>>>

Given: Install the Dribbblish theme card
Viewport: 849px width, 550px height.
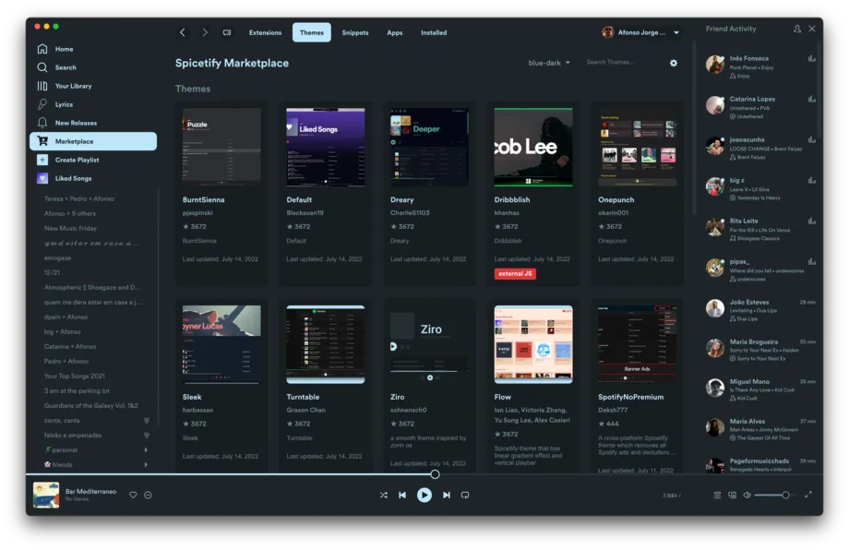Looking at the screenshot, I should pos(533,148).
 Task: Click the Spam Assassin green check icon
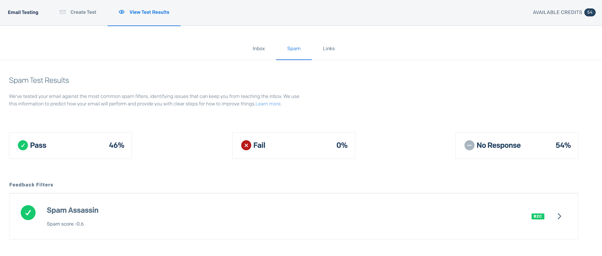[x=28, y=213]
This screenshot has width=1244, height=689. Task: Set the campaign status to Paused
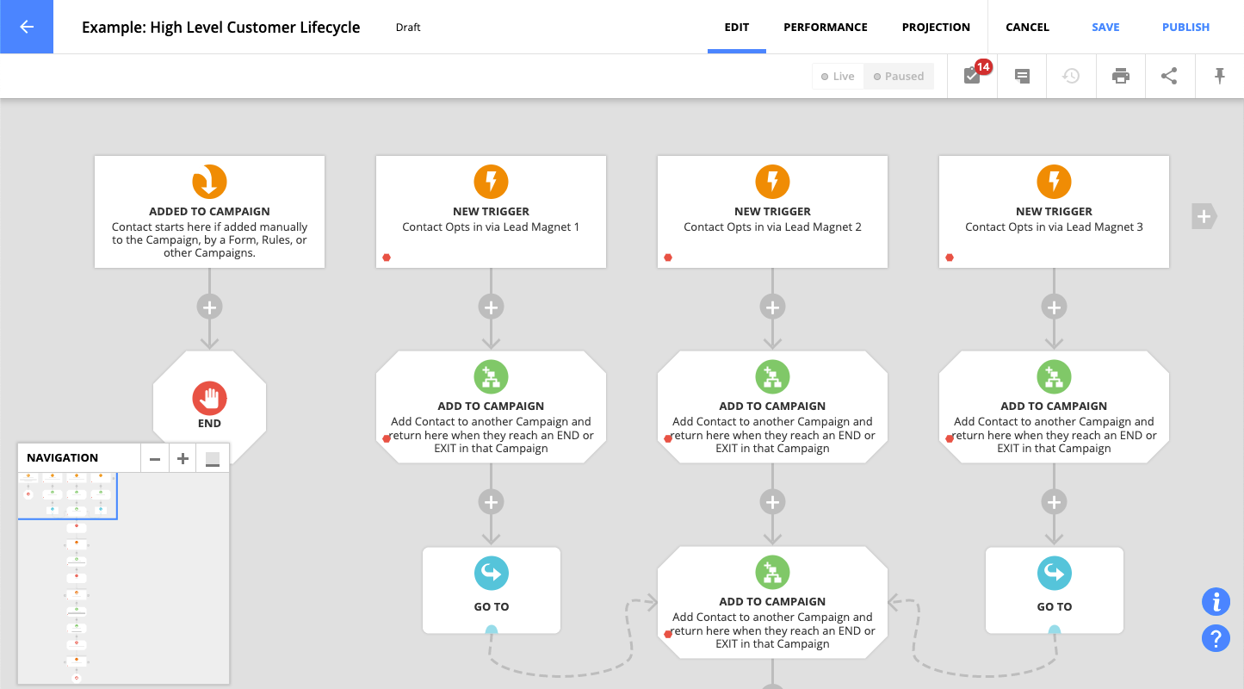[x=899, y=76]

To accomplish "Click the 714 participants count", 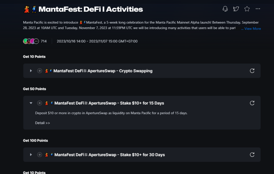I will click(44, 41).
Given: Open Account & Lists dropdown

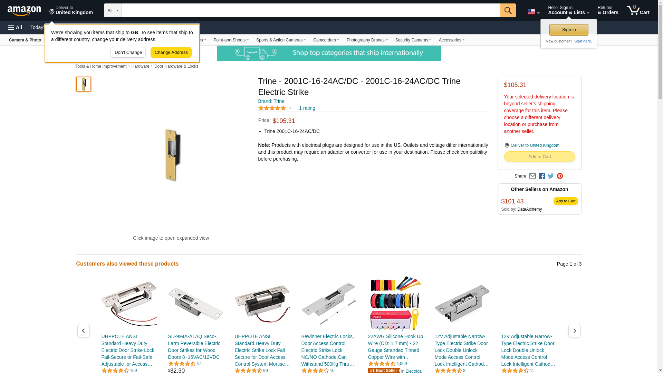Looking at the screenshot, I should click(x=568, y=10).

<<<
>>>

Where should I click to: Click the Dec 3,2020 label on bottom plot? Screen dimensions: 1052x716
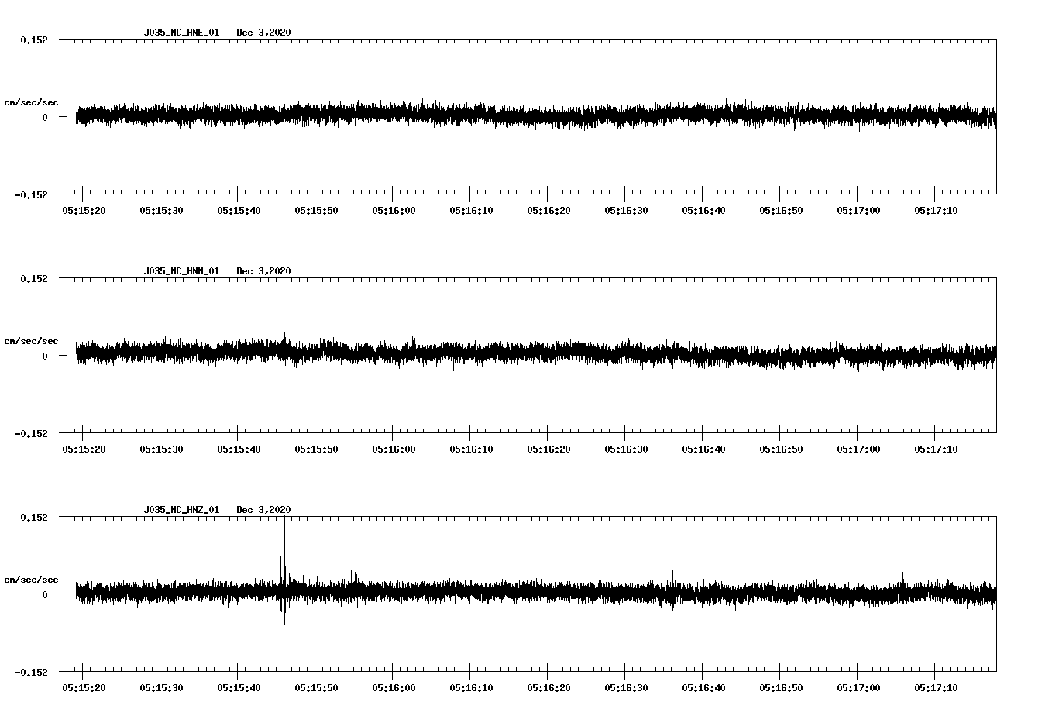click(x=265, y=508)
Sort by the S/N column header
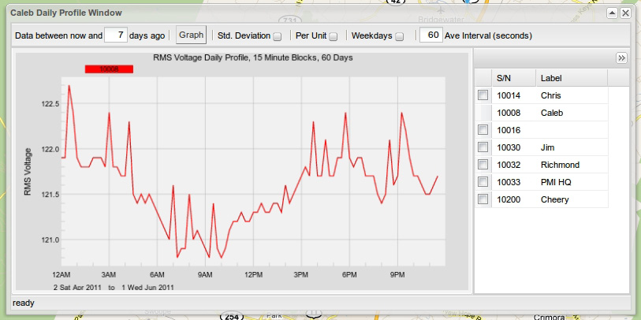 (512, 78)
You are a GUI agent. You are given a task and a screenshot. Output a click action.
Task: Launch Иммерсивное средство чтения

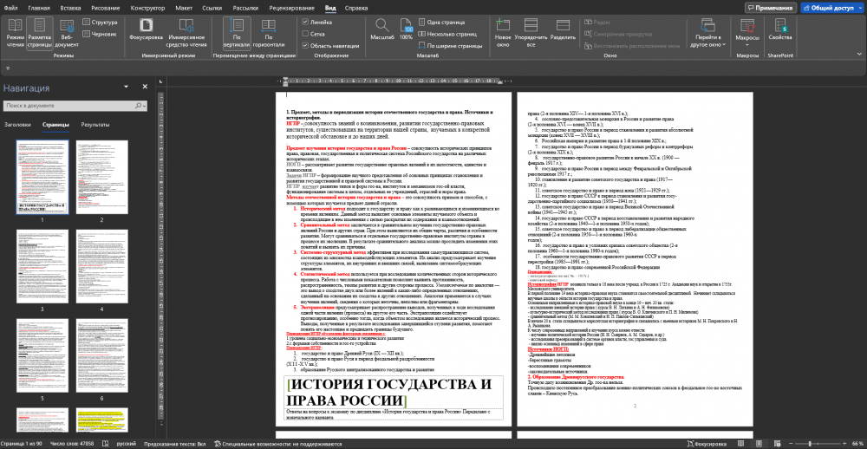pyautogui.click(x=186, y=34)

<<<
>>>

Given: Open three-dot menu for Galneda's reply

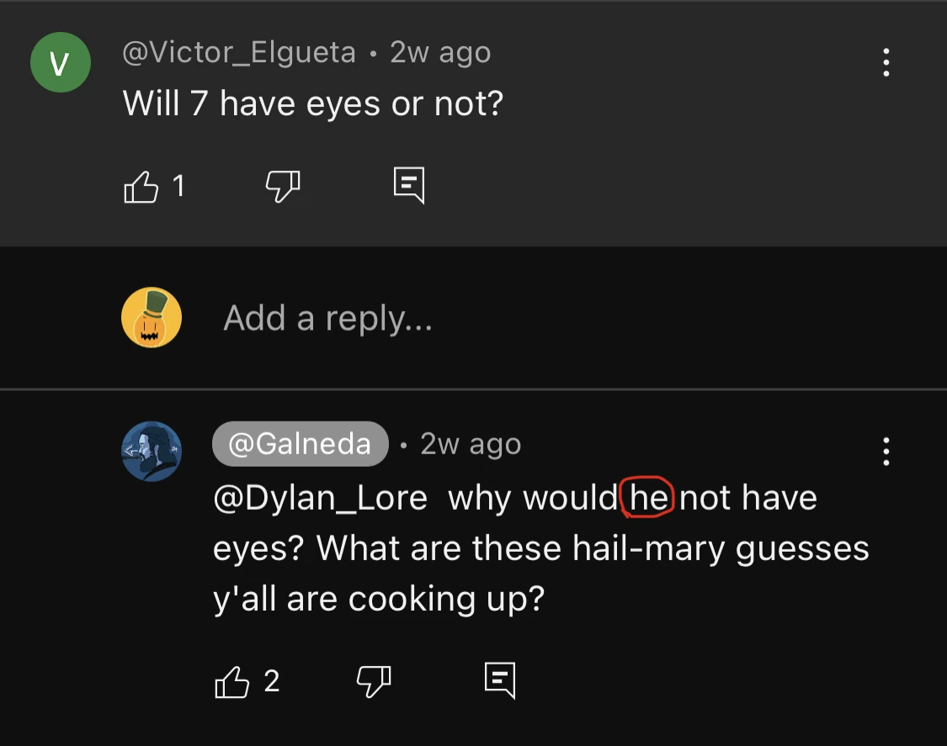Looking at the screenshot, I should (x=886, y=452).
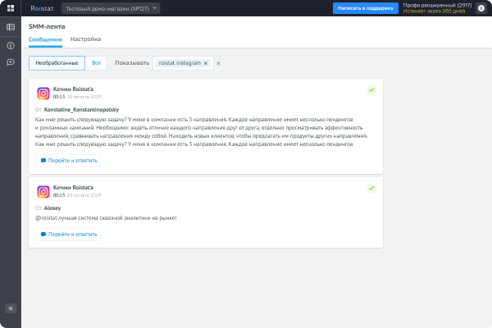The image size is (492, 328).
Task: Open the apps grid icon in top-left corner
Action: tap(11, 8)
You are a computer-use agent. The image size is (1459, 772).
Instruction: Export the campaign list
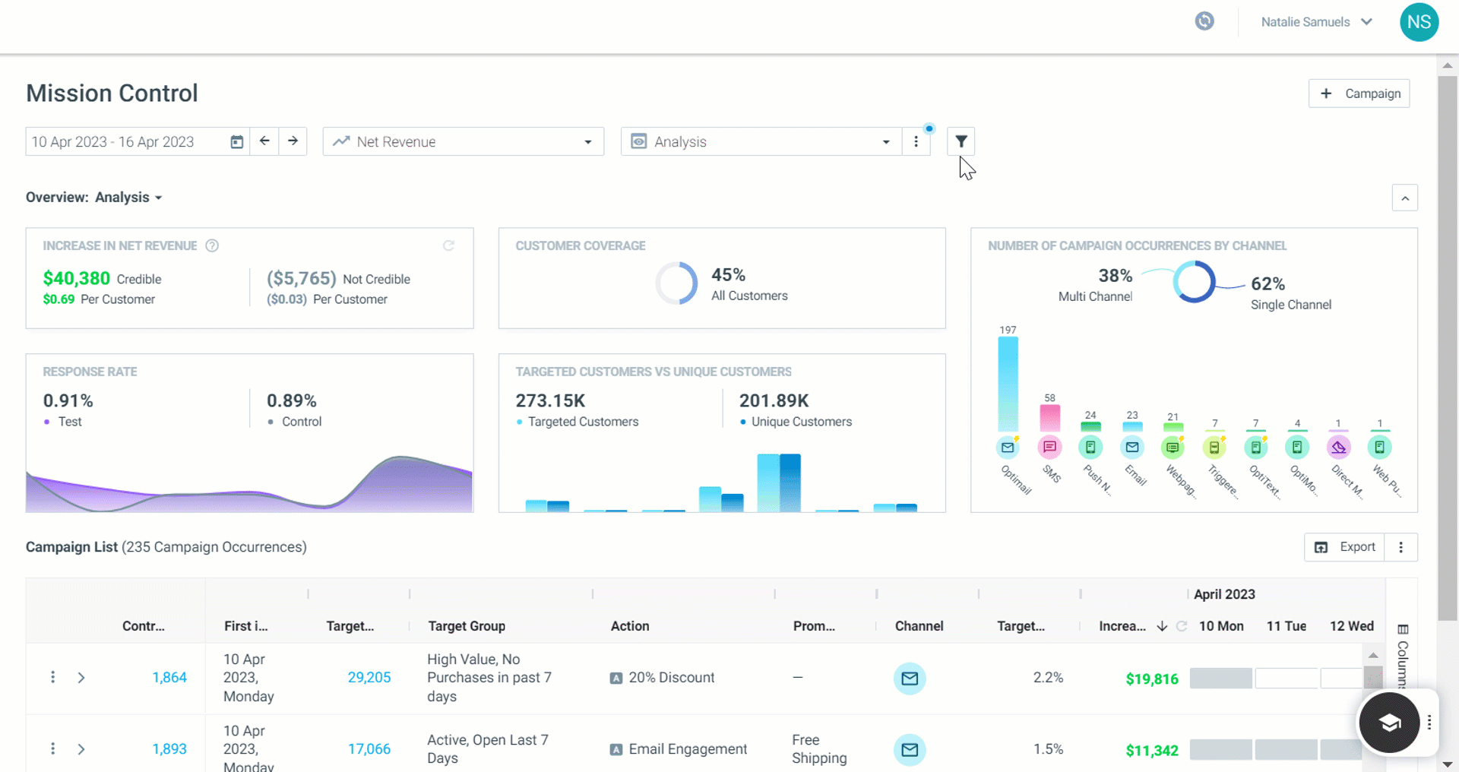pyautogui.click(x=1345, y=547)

<<<

**WHAT YOU ARE ASKED TO DO**: Say how many lines above contain the string "agent", writing only the number.

**RESPONSE TO THE TASK**: 2